Расстилаю перед собой карту.
— Фронт у Брянских лесов, — словно подслушав мои мысли, твердо заявляет Пашкевич. — Таковы показания колхозников. К тому же это очень логично — большой лесной массив…
— Це точно, — подтверждает Рева. — Коваленко тоже говорил, что армия отошла к Брянским лесам.
— Идти же на восток бессмысленно, — продолжает Пашкевич. — Мы с Чаповым уже пробовали. Такая концентрация сил — яблоку негде упасть.
Значит, остается одно: попытаться пробиться к Брянскому лесу.
Намечаю маршрут. Красная стрелка, прорезав Нежинские леса, огибает Бахмач и Конотоп с запада и упирается в южные массивы Брянского леса.
Рева внимательно следит за карандашом и мечтательно говорит:
— Добрый лес.
Добрый?.. Кто знает, что принесет нам этот неведомый лес…
Наступают сумерки. Мы готовимся в путь. Рева расстегнул шинель и возится с поясом.
— Будь он проклят, — ворчит он. — Каждый день новую дырку прокалываю, а он все болтается.

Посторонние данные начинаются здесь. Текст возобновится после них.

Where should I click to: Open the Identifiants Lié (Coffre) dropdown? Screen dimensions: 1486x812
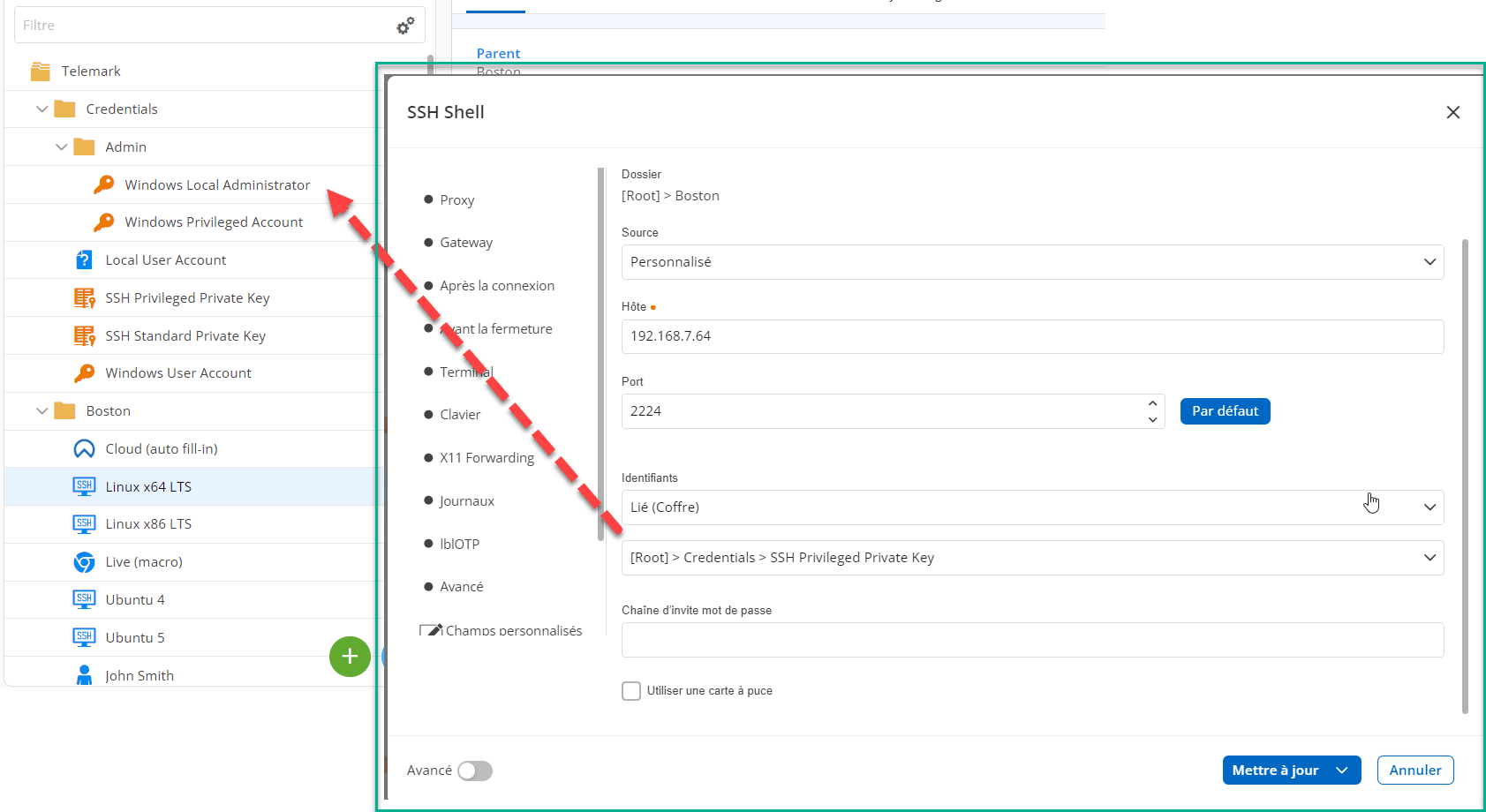coord(1031,508)
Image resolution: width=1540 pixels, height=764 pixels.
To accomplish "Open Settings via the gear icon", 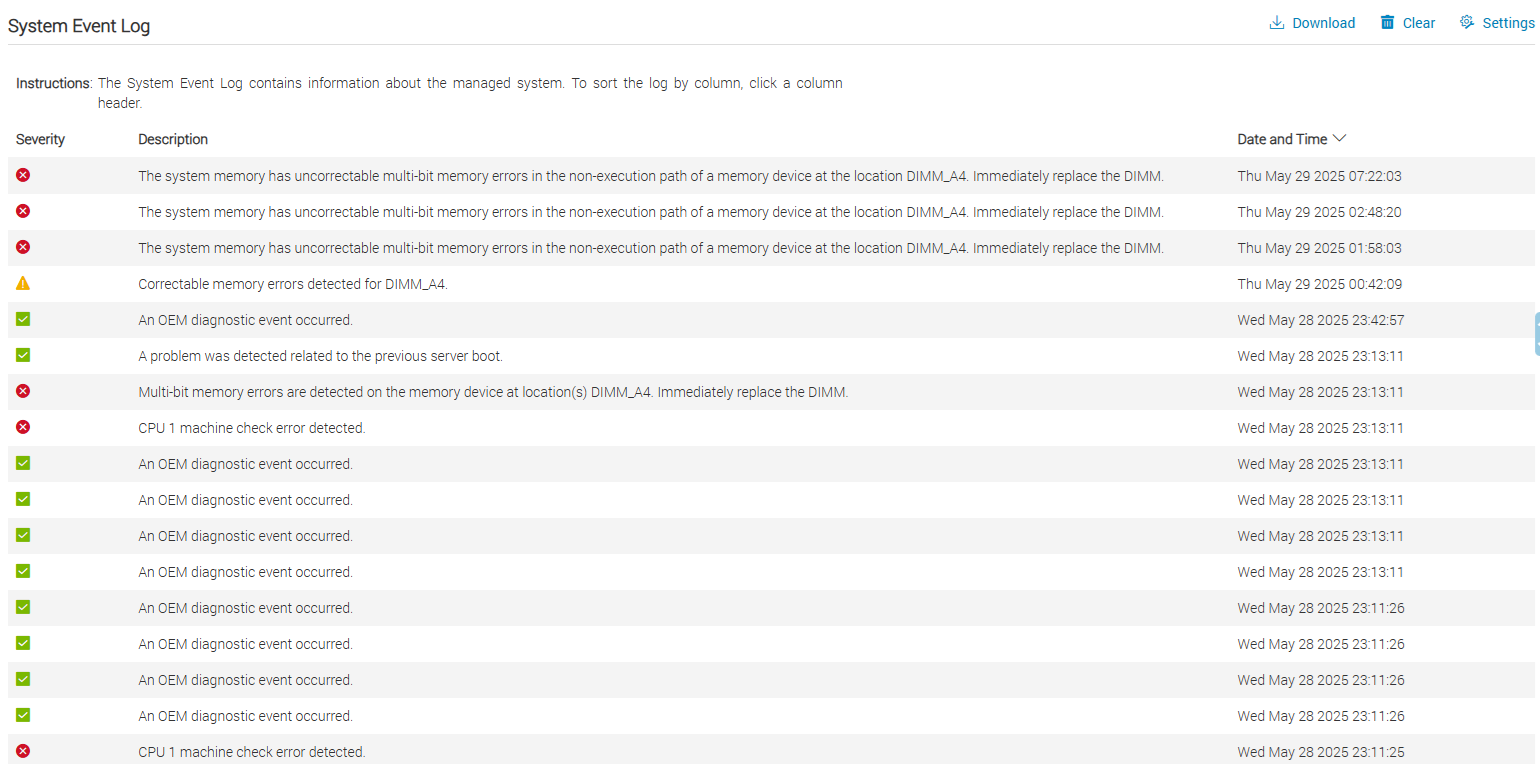I will pyautogui.click(x=1466, y=22).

— Вы не видели, друзья, женщин в поле? Они недавно были здесь, — вспоминаю я.
— А як же. Пришли, покрутились у куста, щось поискали и пошли.
— Мне кажется, — задумчиво говорит Чапов, — одна из них вчера накормила нас.
— Может, подывимся на цей куст, комиссар? — подумав, предлагает Рева.
Подходим к кусту, одиноко стоящему среди поля. Около него видим ту самую лошадь, которая с утра бродила вокруг нас. Она аппетитно жует кусок хлеба.
— Яка несвидома скотина, — укоризненно качает головой Рева.
Быстро становится на колени, шарит под кустом, находит узелок и разворачивает его.
— Дивись, Александр, — тихо говорит он, называя меня по имени, и протягивает сало, завернутое в чистую холстинную тряпку.
— Дивись… Дивись… — повторяет он.
Новый узелок с салом, пузатый горшок с украинской ряженкой, покрытой румяной пенкой, и еще поменьше горшок с медом.
— Яки наши радянски жинки… Яки жинки! — взволнованно шепчет Рева и улыбается радостными влажными глазами…
Ночь спустилась на землю. Пора в дорогу.